Das Alte Testament, auf das sich in unterschiedlichster Form drei Religionen berufen, ist eine Geschichte der Väter: Adam zeugte, Noah zeugte, Isaak zeugte usw. Diese echten Väter waren auch eine Metapher für den Vater Gott und so auch eine für den Meta-Vater in der gesellschaftlichen Organisation. Diese Meta-Väter haben sich bis heute in politischen Gruppen gehalten. In Österreich werden diese Meta-Väter in der Kirche durch Bischöfe, Kardinäle, Pfarrer, Äbte usw. repräsentiert. Die politischen Funktionen wie Bundeskanzler oder Bundespräsident entsprechen ebfalls solchen Vaterfiguren. Die politischen Führungsfunktionen im Staat spiegeln zudem die neue Vaterrolle wieder, die durch die Ablösung der Familienverbände durch die Kleinfamilie entstanden ist. Der abstrakte Vater, der ein politischer ist, wird in einen stärkeren Zusammenhang zum realen Vater gebracht. Dieser Effekt basiert auf einer Dialektik zwischen Androzentrismus und Patriarchat. Es sollen einerseits durch ein Aufbegehren gegen den Vater und andererseits durch eine Identifikation mit dem Vater neue politische Verhältnisse geschaffen werden, die aber wieder in eine patriarchale Struktur rekursieren. Gleichzeitig verschwinden die realen Väter in den realen Kleinfamilien durch die androzentrischen Zentifugalkräfte, die sich einerseits auf kapitalistische arbeitsteilige Strukturen gründen; andererseits werden diese metaphernhaft durch abstrahierte aber auch reale Vater-Sohn-Konflikte ausgelöst.

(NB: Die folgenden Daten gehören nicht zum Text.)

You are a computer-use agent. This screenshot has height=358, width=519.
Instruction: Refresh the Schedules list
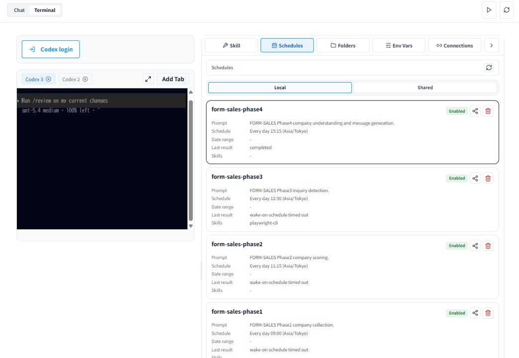(489, 68)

Die Meta-Väter bleiben also weiter existent, während die realen immer mehr verschwinden. Sandra Harding beschrieb in ihrer Femministischen Wissenschaftstheorie, daß Männer ihre Anerkennung im Öffentlichen Leben suchen, sich als, wie ich es in diesem Kontext beschreiben würde, Meta-Väter in androzentrischen Strukturen betätigen. Als reale Väter sind sie jedoch Versagende. Ihr Anteil an der Kinderbetreuung oder an der Hausarbeit ist dementsprechend gering. In ländlichen Strukturen ist z.T. der reale Vater noch vorhanden aber in seiner traditionellen, patriarchalen und reaktionären Rolle.
Emanzipatorische Väter, die sich nicht als das Oberhaupt der Familie betrachten und doch einen gleichen Anteil an der Erziehung und an der Hausarbeit übernehmen sind spärlichst gesät; auch in sogenannten alternativen Lebensgemeinschaften.